§ Consigne
Répondez aux questions suivantes à l'aide de l'extrait sur l'atelier consacré au « Misanthrope ».
1. Quelle scène Serge Lipszyc et Yann Siptrott interprètent-ils pour débuter l'atelier ?
2. À quelle date sont-ils intervenus dans le cours de philosophie de Claire Le Van ?
3. Quels personnages incarnent respectivement la misanthropie et la philanthropie ?

§ Extrait du document
+++
Photo 1 : Serge Lipszyc et Yann Siptrott débutent l’atelier de pratique artistique en offrant aux élèves une interprétation brillante de l’acte 1 scène 1 du « Misanthrope » de Molière, qui déclenche l’hilarité.
« C’est pour sensibiliser les élèves de 1HLP et THLP à la langue de Molière, aux réflexions autour de la pertinence de dire ou non la vérité aux autres, et à la manière de donner corps et voix à ce texte somptueux, que Serge Lipszyc et Yann Siptrott sont intervenus dans le cours de philosophie de Claire Le Van, en présence de sa collègue de Lettres, Edwige Lanères, le vendredi 23 février 2024. Dans « Le Misanthrope » de Molière, toute l’intrigue se noue autour de deux personnages, Alceste et Philinte, qui incarnent respectivement la misanthropie et la philanthropie. Jusque-là, rien de bien surprenant, ils sont respectivement porte-paroles de deux conceptions anthropologiques antagonistes, l’une pessimiste, l’autre optimiste. Mais ce qui est plus inédit, et qui ajoute un aspect fort comique à la situation, c’est que notre misanthrope tombe amoureux d’une parfaite mondaine possédant tous les traits de caractère qu’il abhorre : elle est coquette, médisante, manipulatrice et séductrice. Pour un homme étant en quête de sincérité absolue, véritable apologue du discours franc et loyal, de l’intégrité morale, voulant bannir toutes les complaisances, voilà qui est pour le moins paradoxal !
+++
§ Données
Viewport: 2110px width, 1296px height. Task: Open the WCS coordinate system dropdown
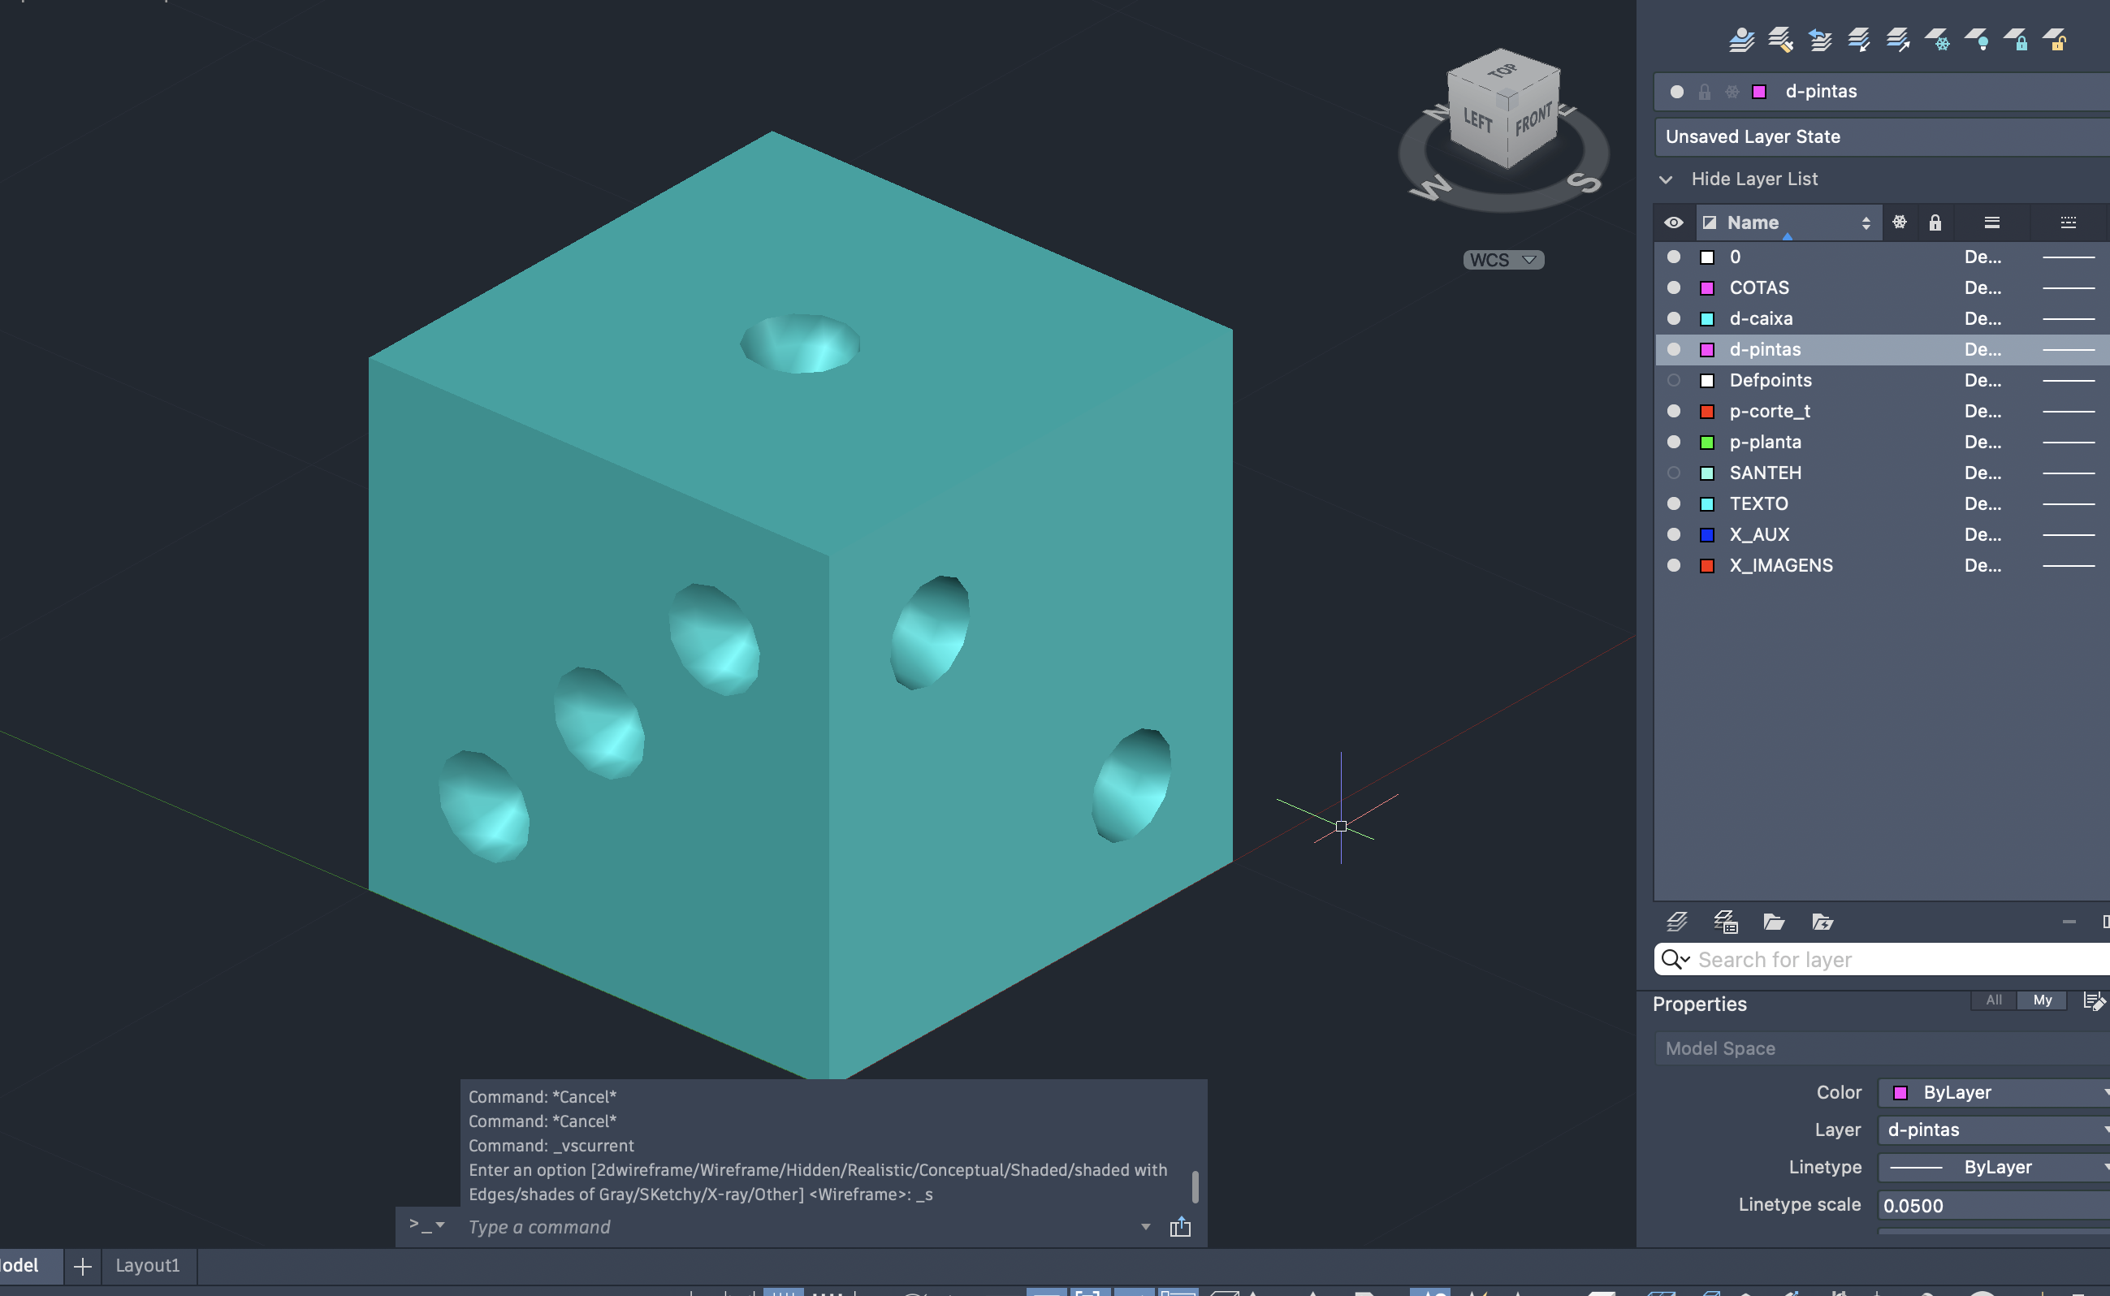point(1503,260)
+++
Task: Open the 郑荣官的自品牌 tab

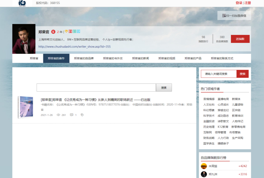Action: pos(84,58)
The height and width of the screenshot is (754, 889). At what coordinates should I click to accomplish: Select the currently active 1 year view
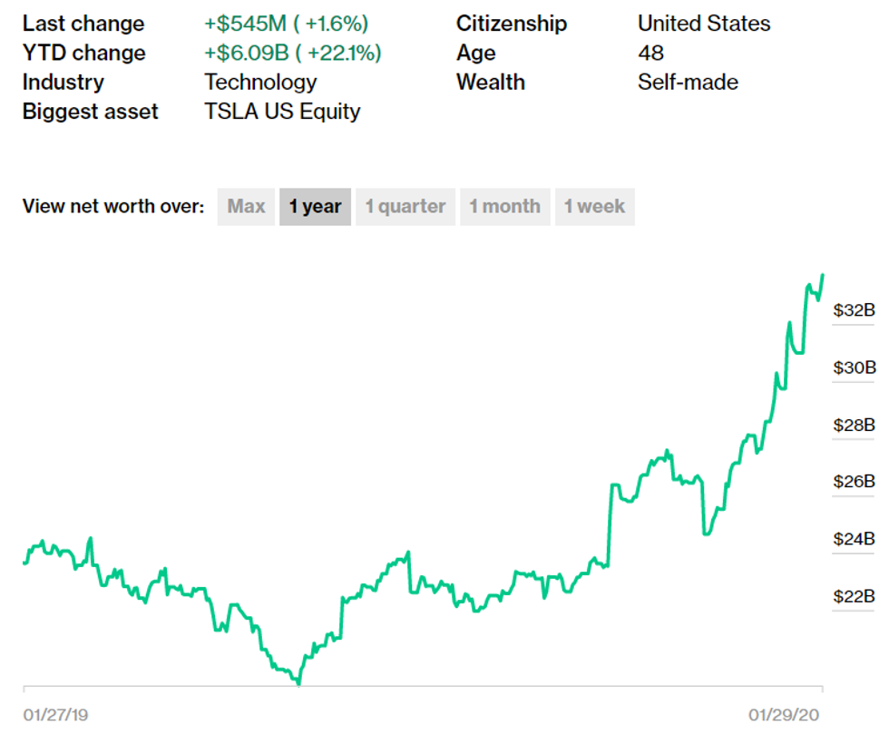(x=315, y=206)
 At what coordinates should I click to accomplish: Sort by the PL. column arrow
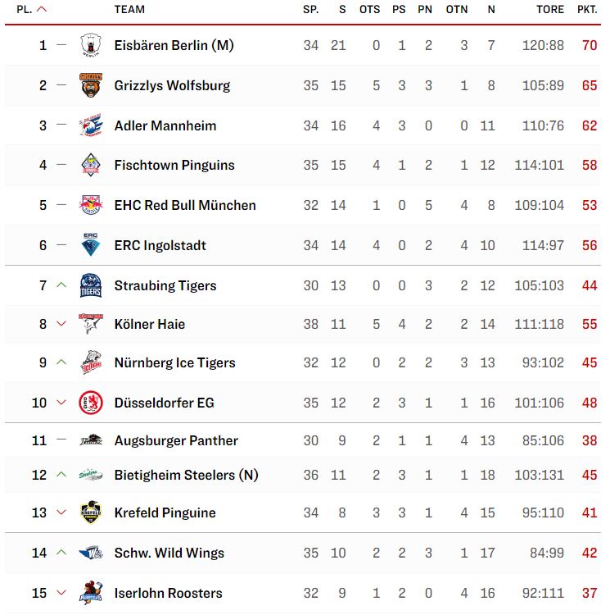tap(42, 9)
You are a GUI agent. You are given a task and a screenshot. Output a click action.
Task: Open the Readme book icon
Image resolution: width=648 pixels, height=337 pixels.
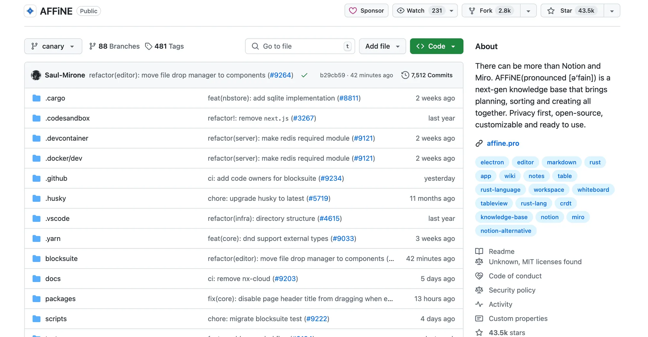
+++
§ Réponse
1. L'acte 1 scène 1 du « Misanthrope » de Molière.
2. Le vendredi 23 février 2024.
3. Alceste incarne la misanthropie et Philinte la philanthropie.